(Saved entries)
────────────────────────────────────────
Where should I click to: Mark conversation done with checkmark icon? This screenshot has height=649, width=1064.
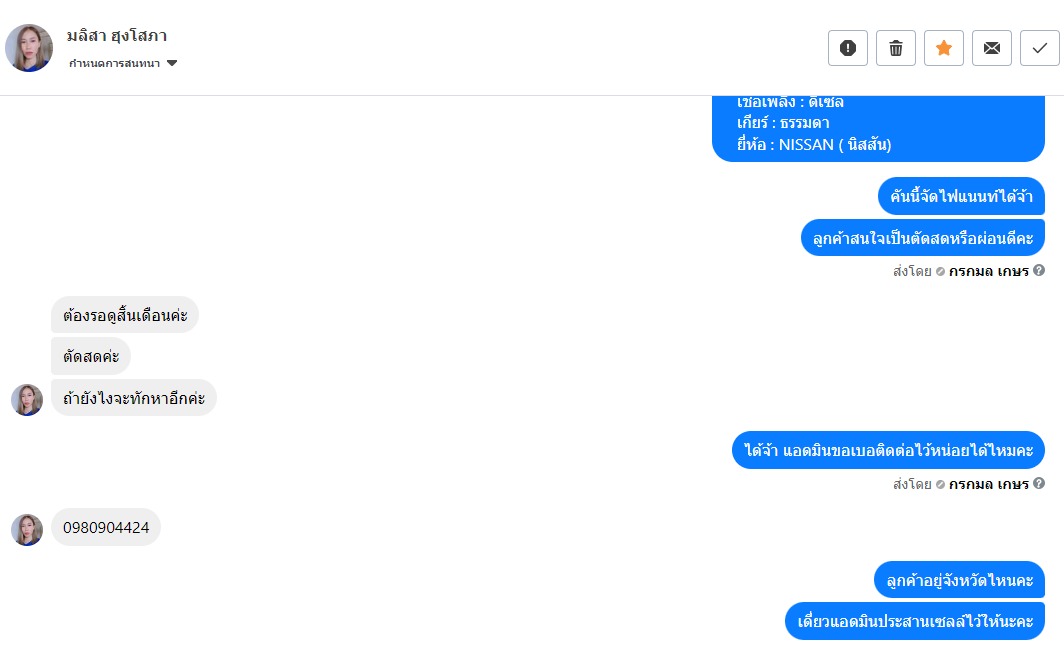pos(1040,48)
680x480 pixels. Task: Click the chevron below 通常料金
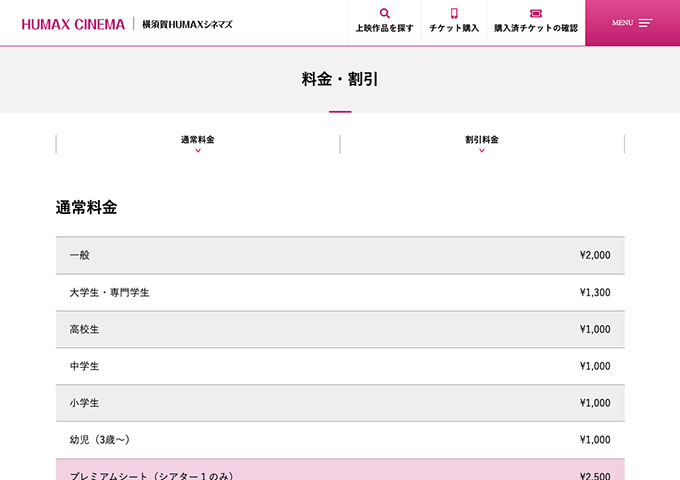(x=198, y=151)
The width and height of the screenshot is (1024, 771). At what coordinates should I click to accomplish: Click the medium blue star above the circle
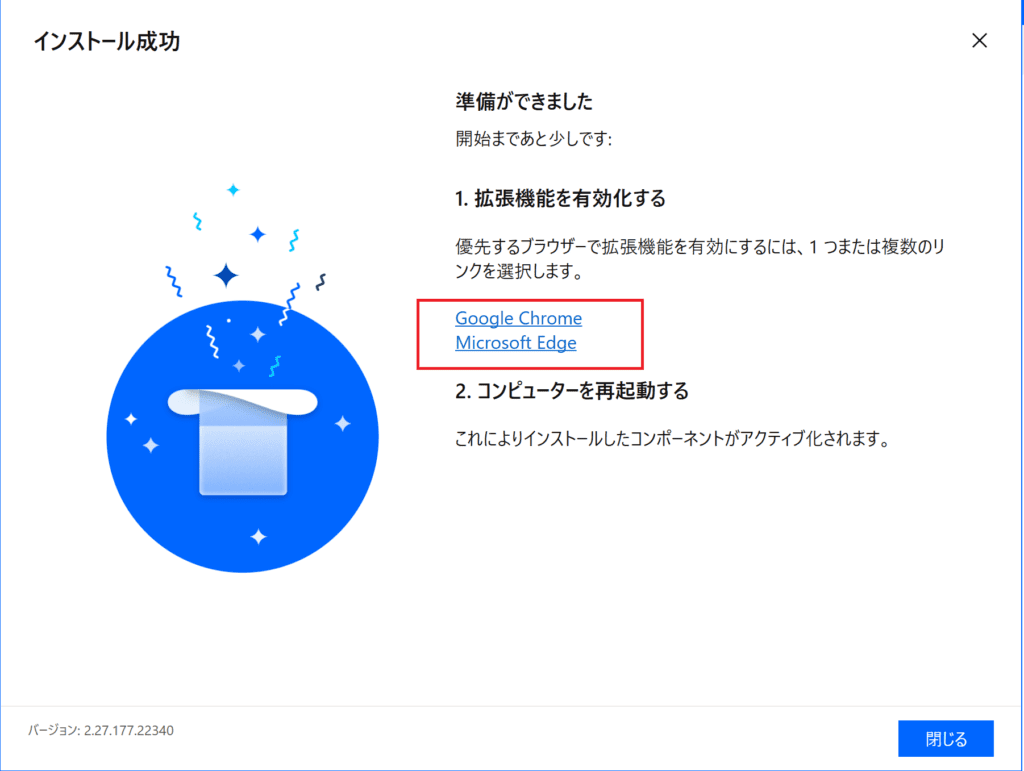pos(258,234)
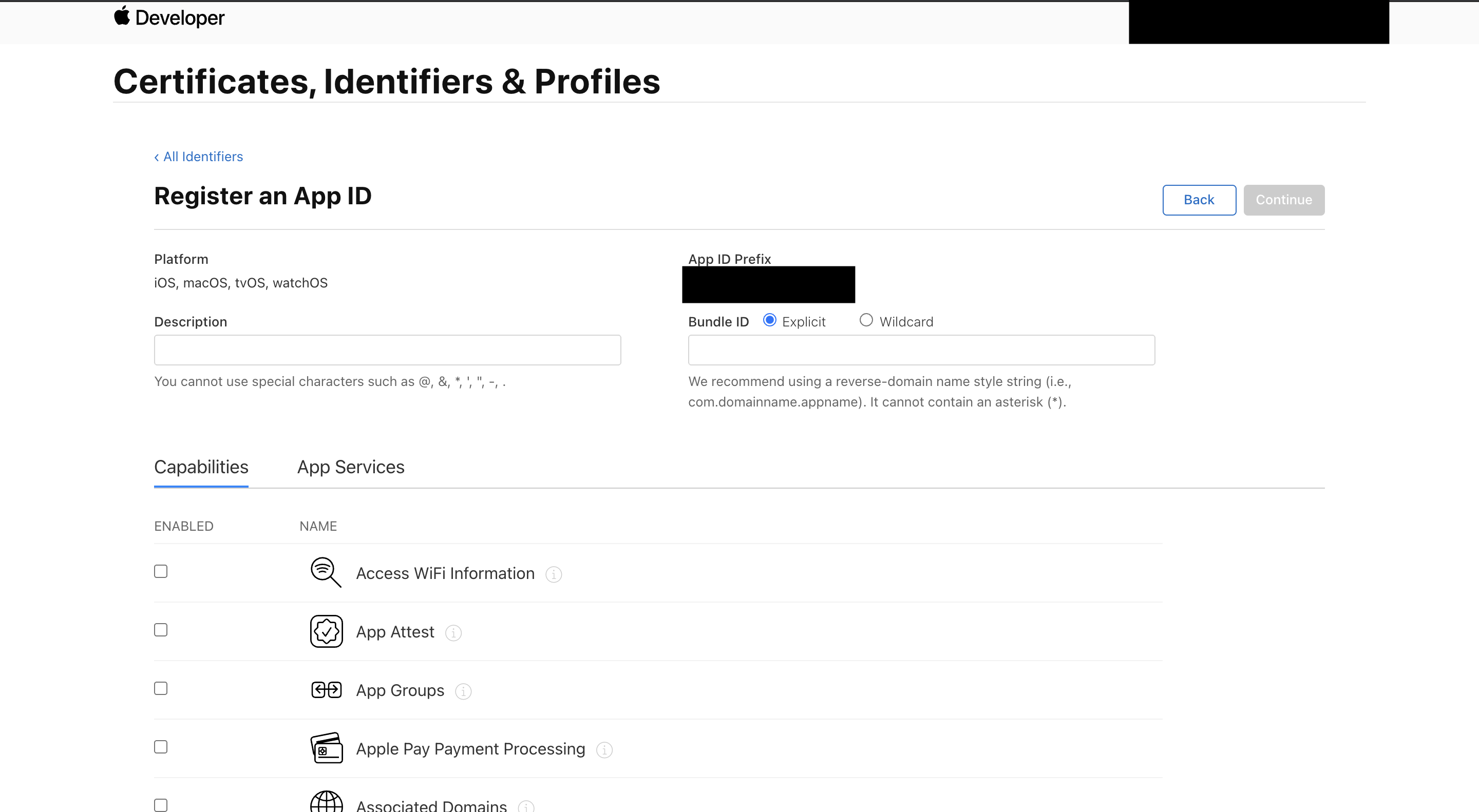Screen dimensions: 1479x812
Task: Click the Access WiFi Information magnifier icon
Action: 326,572
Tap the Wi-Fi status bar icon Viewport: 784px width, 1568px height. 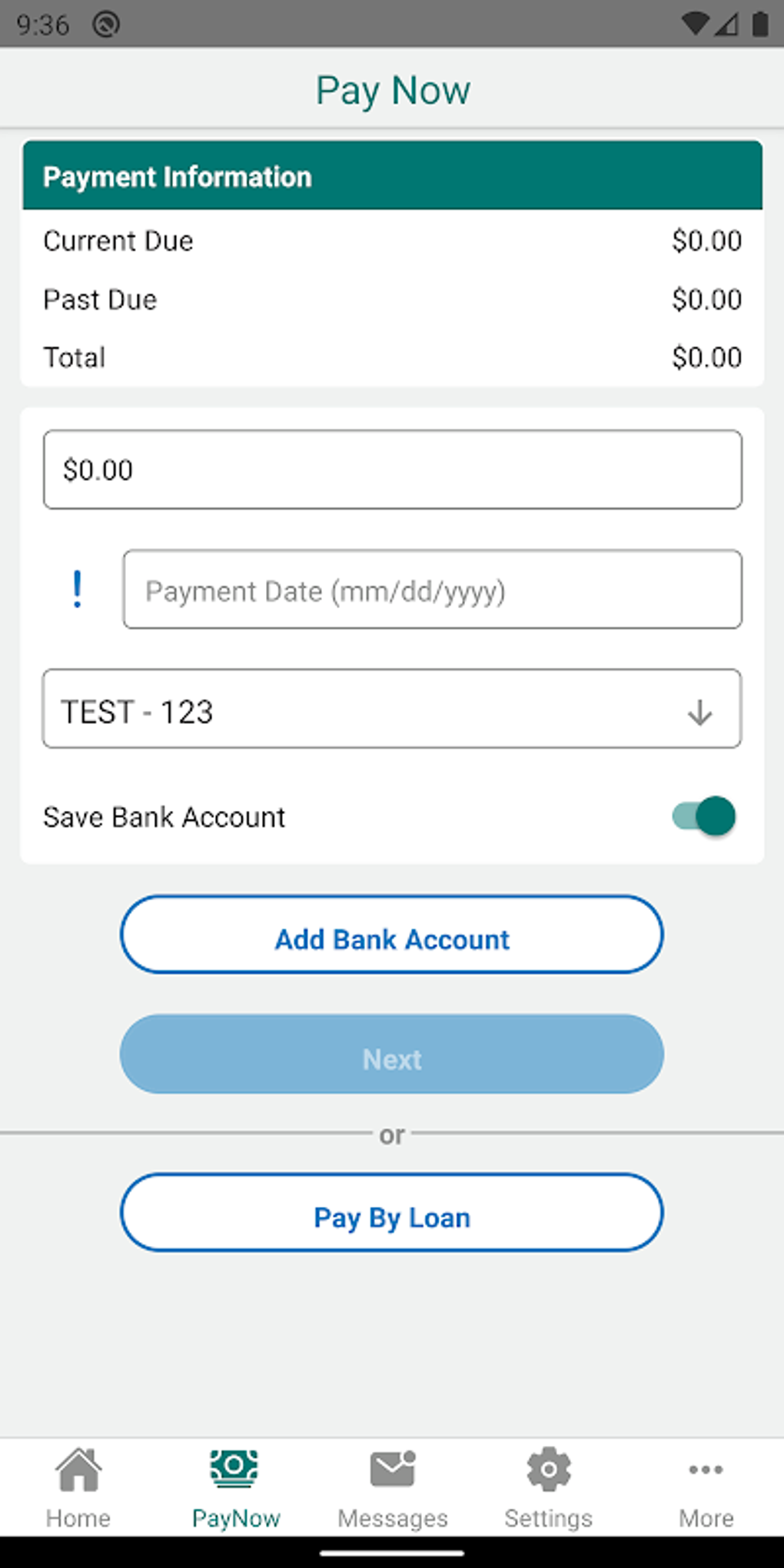coord(695,25)
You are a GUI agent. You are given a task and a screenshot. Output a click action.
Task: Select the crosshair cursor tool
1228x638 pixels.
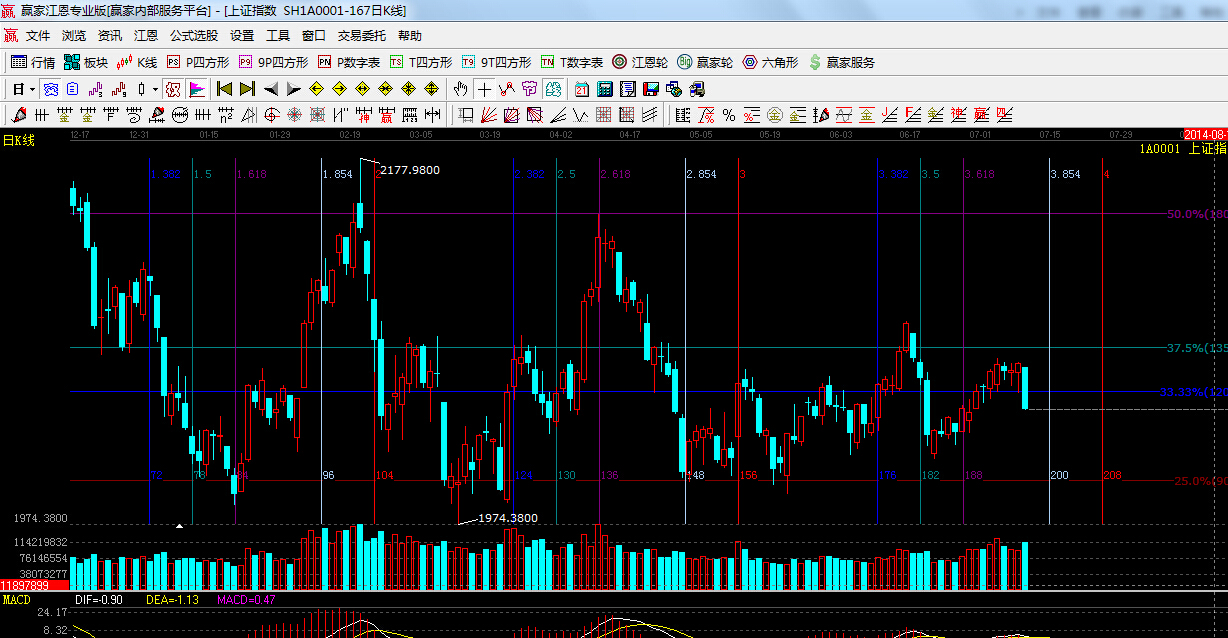pos(484,89)
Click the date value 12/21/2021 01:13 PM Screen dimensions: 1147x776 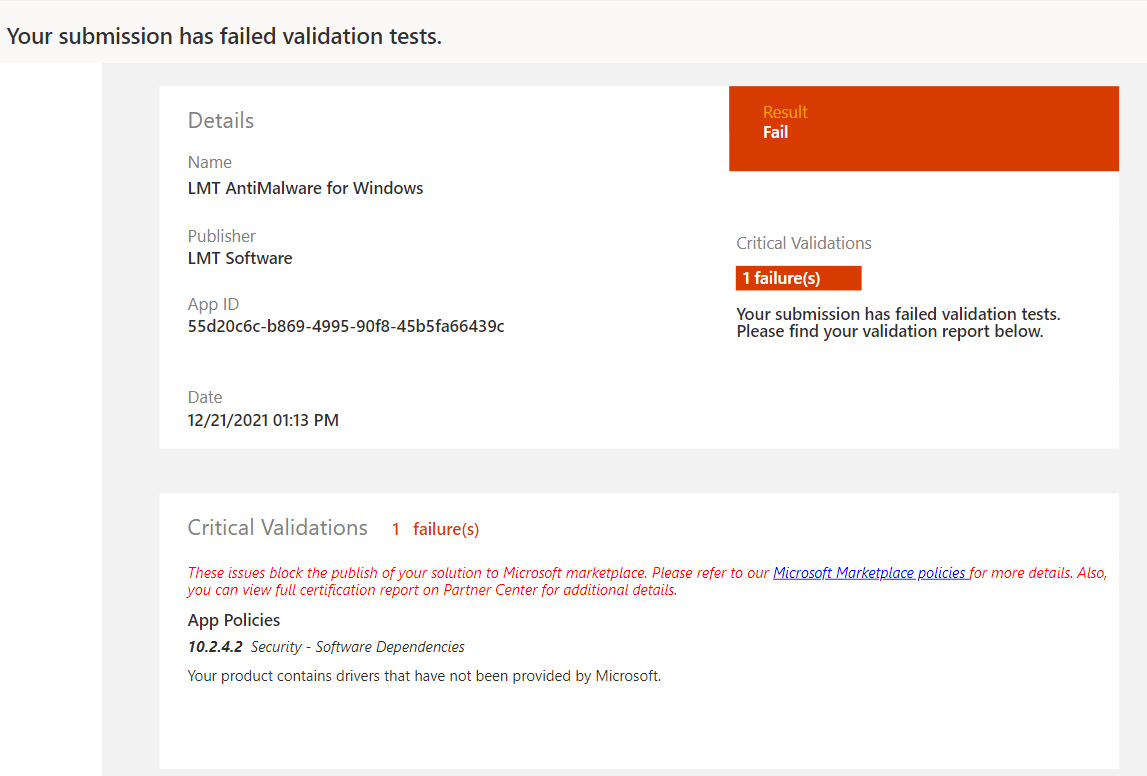tap(263, 420)
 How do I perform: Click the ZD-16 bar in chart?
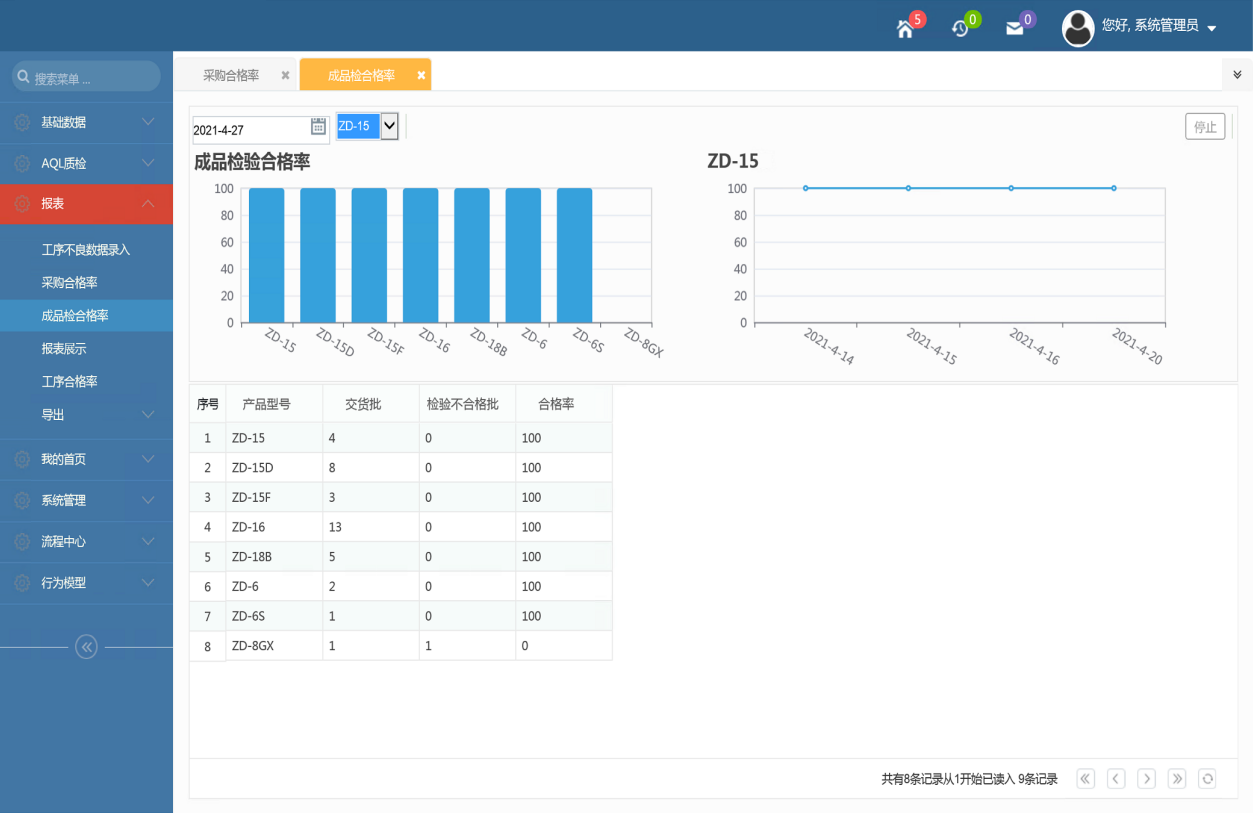(420, 255)
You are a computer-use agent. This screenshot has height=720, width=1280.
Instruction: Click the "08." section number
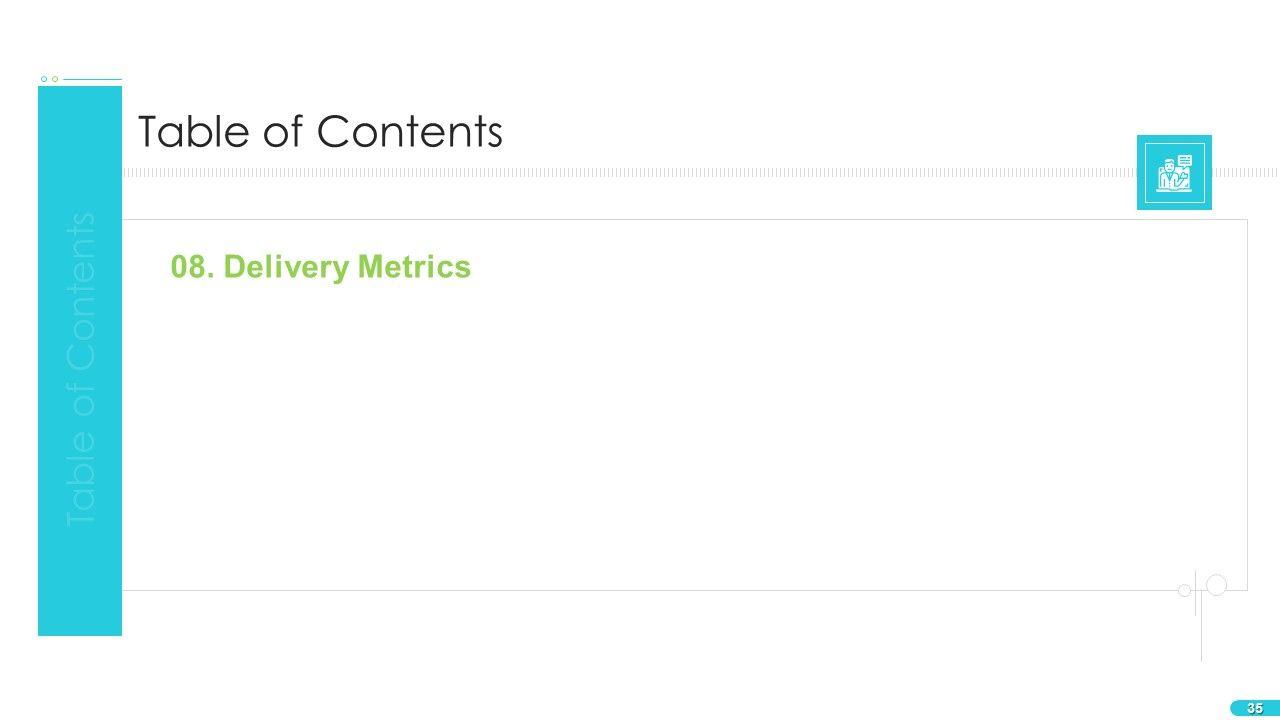(x=192, y=267)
────────────────────────────────────────
Work request = Read through the lines above and collect those that contain the string "agent".

Task output =
You are a GUI agent. You are given a task and a screenshot. Output a click action.
You are a computer-use agent. This screenshot has height=720, width=1280.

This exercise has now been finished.